It is undisputed that when a DHS caseworker interviewed Appellant on January 28, 1993, the caseworker advised Appellant that “the regulations had changed” and Appellant “was now eligible as a single head of household, to apply for food stamps.” Based on the caseworker’s advice, Appellant added to his application a request for food stamps. In February 1993, Appellant was certified by DHS to receive food stamps and thereafter received $1,020 in food stamps from February through July 1993.

The application for food stamps was approved based on the caseworker’s erroneous documentation that Sister’s children were minors. In 1993, the presence of minor children triggered an exception to the regulation that siblings living together are considered one household for food stamp purposes. See Hawai'i Administrative Rules § 17—663—2(b); 7 Code of Federal Regulations (CFR) § 273.1(a)(2)(i)(D). However, because Sister’s children were adults, the exception did not apply to Appellant. Appellant moved out of Sister’s residence at the end of July 1993 and subsequently established eligibility for food stamps as a single-member household. This eligibility entitled Appellant to an additional $69 in food stamps for the month of August 1993.

Appellant’s case was subsequently assigned to a different DHS unit, which discovered DHS’s error in determining Appellant’s eligibility for food stamps. On July 28,1993, DHS sent Appellant a demand letter, notifying him that he had been overpaid $1,020 in food stamps. DHS also informed Appellant that it had reduced Appellant’s overpayment amount by $69, the additional amount which DHS owed him for his August benefits, resulting in a net overpayment owed by Appellant of $951, which DHS sought to recoup.

B. Prior Proceedings

On August 2,1993, Appellant requested an administrative fair hearing to challenge DHS’s recoupment efforts. At the September 2, 1993 hearing, Appellant did not challenge the factual basis for DHS’s determination that he had been ineligible for food stamps while he lived with Sister. Instead, he asserted that he should not have to repay the value of the overissuance because he had applied for food stamps based on the erroneous advice of a DHS caseworker. The DHS fair hearing officer conducting the hearing *332 held that she had no authority to consider Appellant’s equity claim:

[Hearing Officer]: I think what you need to understand though is what I need to look at and I don’t have any equity or jurisdiction [sic] here. What I need to look at are the Administrative Rules and I look at them very carefully.... So, for this particular kind of hearing in the food stamp program, I have to also determine whether benefits were paid when you are not entitled to receive them and how is it that they were paid in that particular fashion.... And they are saying it was their fault. Now, I can’t take all of those pieces of information and say well obviously no overpayment because it’s really not fair that it should happen that way.
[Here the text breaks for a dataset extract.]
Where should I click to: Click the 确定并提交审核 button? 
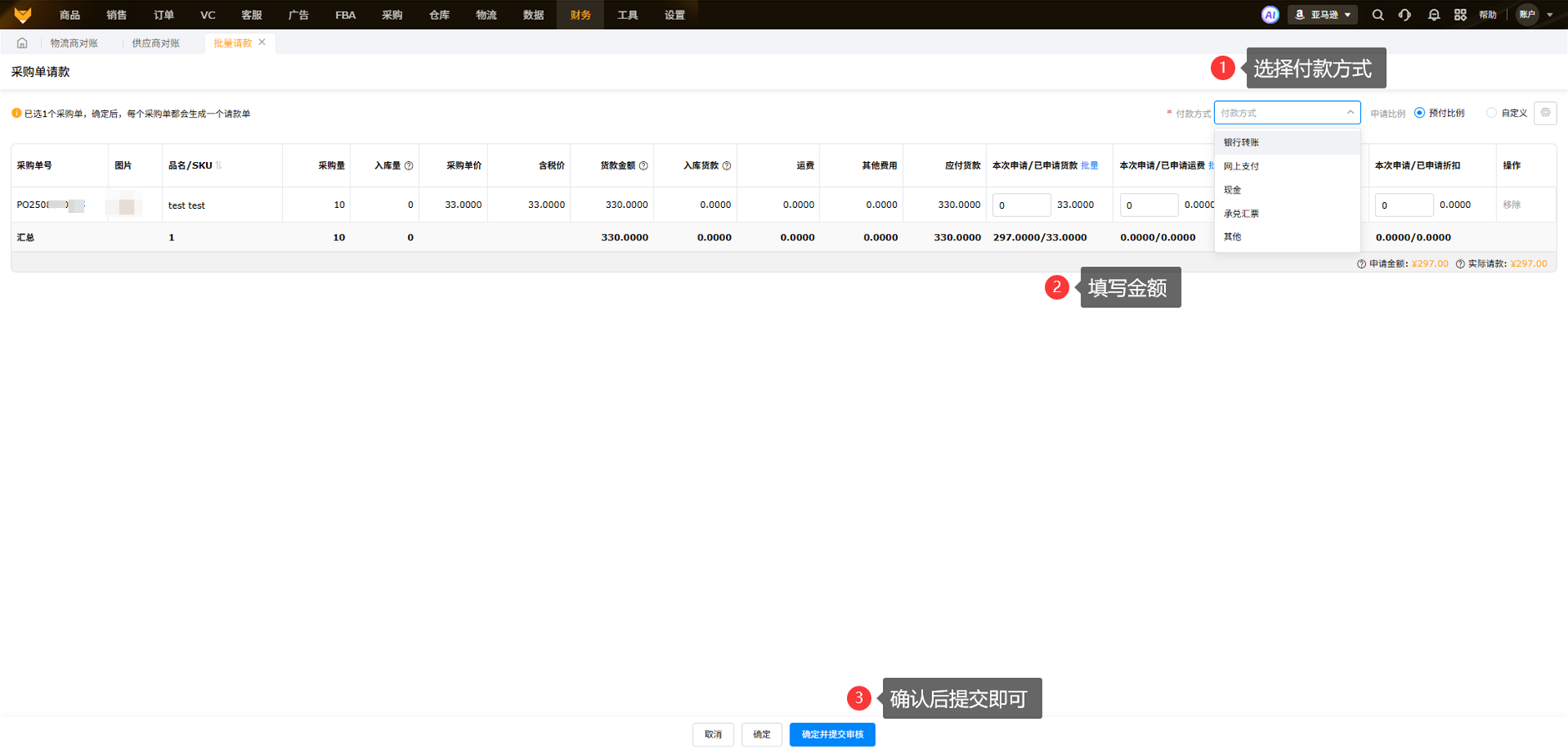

In a September 30,1993 written decision, the hearing officer concluded that Appellant had been overpaid as a result of an agency error and that a claim against Appellant in the amount of $951 had been established. The hearing officer gave Appellant ten days within which to contact DHS and establish his substantive eligibility to receive food stamps. If Appellant chose not to exercise this option, the hearing officer directed DHS to establish a claim against Appellant for the $951 overpayment.

On October 29, 1993,. Appellant filed a timely appeal from the hearing officer’s decision to the circuit court, naming the DHS Director as the Appellee in the action. On February 9, 1994, the DHS Director filed a third-party complaint against the Secretary of the United States Department of Agriculture (the Secretary), asserting that if Appellant prevailed, the Secretary should be liable for such relief as might be ordered. On February 17, 1994, the Secretary removed the action to the United States District Court for the District of Hawaii (the federal court), alleging, among other grounds, that the Act and regulations governing overissuances of food stamps preempt Hawaii case law on equitable estoppel and that federal case law precludes the applicability of an equitable estoppel defense to an overpayment claim.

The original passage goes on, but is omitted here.